Coral bleaching from a single cell perspective
- Publication Type:
- Journal Article
- ISME Journal, 2018, 12 (6), pp. 1558 - 1567
- Issue Date:
© 2018 The Author(s). Ocean warming is resulting in increased occurrence of mass coral bleaching; a response in which the intracellular algal endosymbionts (Symbiodinium sp.) are expelled from the coral host due to physiological stress. This detrimental process is often attributed to overproduction of reactive oxygen species (ROS) that leak out of the endosymbionts and causes damage to the host cell, though direct evidence validating this link is limited. Here, for the first time, we used confocal microscopy and fluorescent dyes to investigate if endosymbiont ROS production significantly and predictably affects physiological parameters in its host cell. Heat treatment resulted in a 60% reduction in coral symbiont density, a ~70% increase in median endosymbiont ROS and a small reduction in photosystem efficiency (F V/F M, 11%), indicating absence of severe light stress.

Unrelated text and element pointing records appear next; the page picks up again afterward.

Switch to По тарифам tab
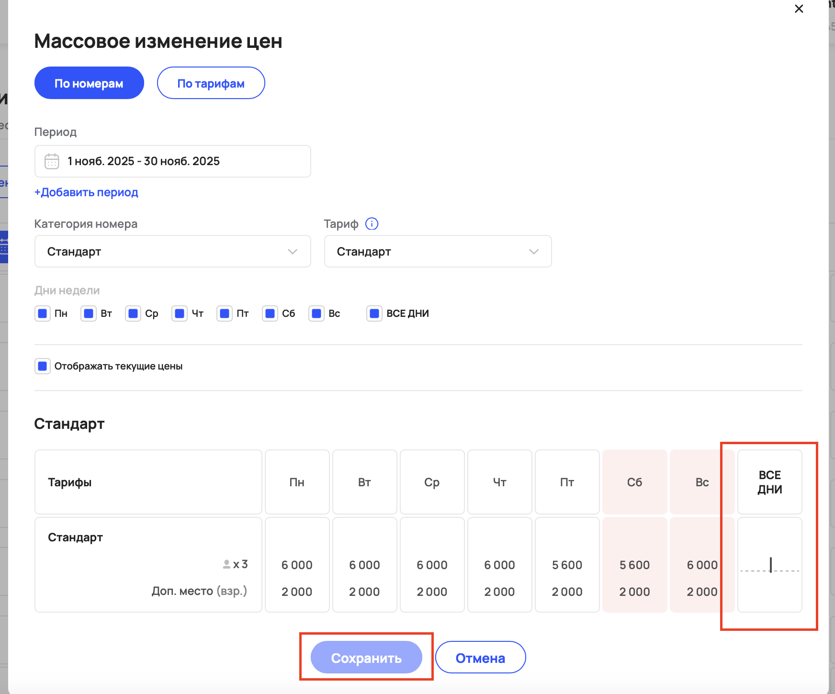The image size is (835, 694). pos(211,83)
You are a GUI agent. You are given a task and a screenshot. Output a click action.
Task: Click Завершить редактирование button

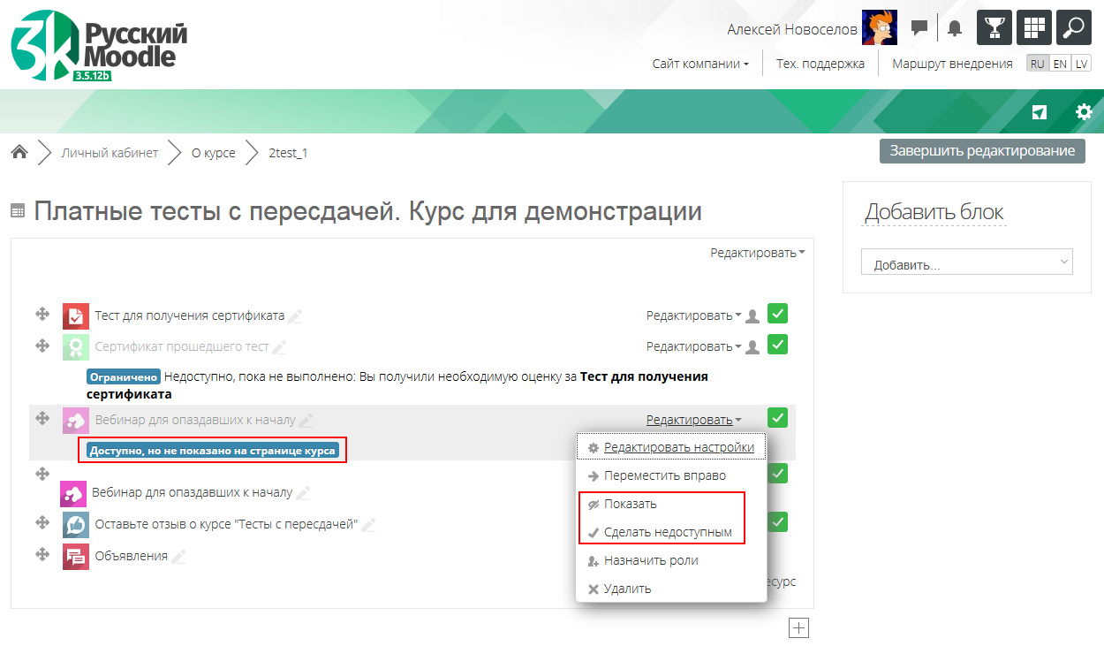981,150
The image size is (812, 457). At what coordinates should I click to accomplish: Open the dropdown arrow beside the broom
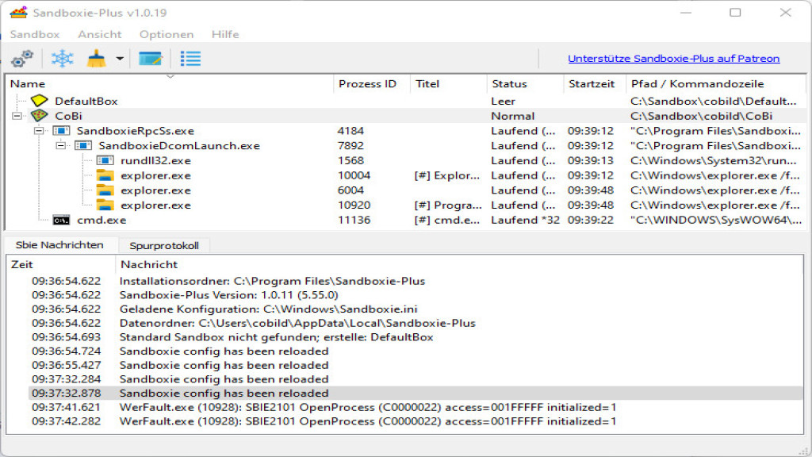coord(120,59)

Notably, no other physiological parameters were affected in either endosymbionts or host cells, including reduced glutathione and ROS-induced lipid peroxidation. Taken together, the increase in endosymbiont ROS could not be linked to physiological damage in either partner, suggesting that oxidative stress is unlikely to have been the driver for symbiont expulsion in this study.